Downtown is the place to go for discounted rents. It's a converse reality in SoHo, however, where steeper rents are boosting commercial vacancy.

Real estate sources argue that SoHo's rising vacancy will force landlords to drop rents, which may in turn help fill some vacancies here.

CoStar data confirms that vacancy is higher in SoHo than it is in the Wall Street area. The total amount of vacant space--including direct and sublease--is slightly over 9% in SoHo. For the financial district, that number is 8%, according to CoStar.

One broker equates the higher commercial vacancy rate in SoHo to a number a factors.

"The rents just haven't come down in SoHo. Also, the area was over-hyped for so long," said Ruth Colp-Haber, a partner at Wharton Property Advisors, Inc.

She also sees cheaper rents in the Wall Street area as responsible for luring tenants south, right past SoHo.

SoHo's inventory of office space is also working against it, since it consists mainly of small floor plates in old loft buildings. For many of the businesses seeking office space in Manhattan, SoHo just doesn't make sense--in terms of the price of its space and the configuration of that space.

"This could be a harbinger of lower office rents in SoHo, where the market has been too overheated," said Colp-Harber.

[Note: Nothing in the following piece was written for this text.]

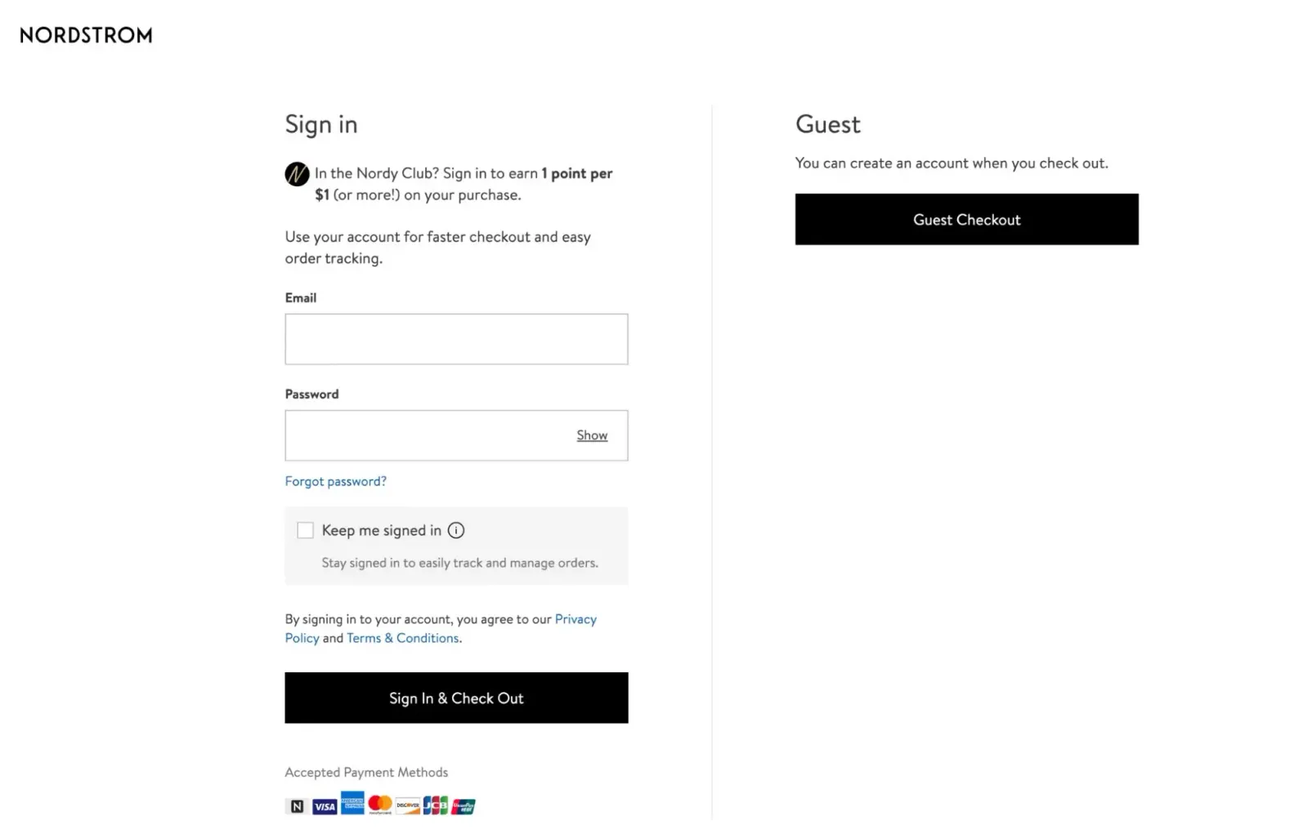Click the Visa payment icon
This screenshot has width=1308, height=830.
click(x=325, y=806)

CoStar data for the area comprising City Hall, the Insurance District, World Trade Center, and the Financial District shows that these neighborhoods have a combined direct and sublease vacancy of 15%. SoHo, Tribeca and Hudson Square have a cumulative vacancy of nearly 18%. Even more telling are the average asking rents in the former area, which is pegged at $32/SF. The area surrounding SoHo boasts an average rate of $36.

Tribeca itself has a combined vacancy rate close to 23%, with 2.6 million SF of direct and sublease space available. The amount of direct and vacant space available in SoHo, Tribeca and Hudson Square is well over 6 million SF.

"SoHo was just loaded with dot-coms. Now there just aren't any left there. If the owners haven't gotten realistic yet with their pricing, they will soon," said one real estate source.

On the retail front, SoHo is also feeling the pinch. With strong demand from retailers to establish a Downtown presence, the same competitive factors are leaving much retail space vacant in SoHo.

"Rents are just lower Downtown. There is also stronger demand to rent retail space Downtown," said Gary Alterman, a principal at Newmark New Spectrum.

Alterman hasn't seen any real movement in the SoHo retail market since Sept. 11. After the attacks, said Alterman, SoHo suffered from the "bridge and tunnel" crowd's absence on the weekends. He doesn't see landlords suffering as much as tenants looking to sublease their space.

"Landlords are still getting then rent checks. So it's the people trying to sublease their space who might be willing to take any price," he said.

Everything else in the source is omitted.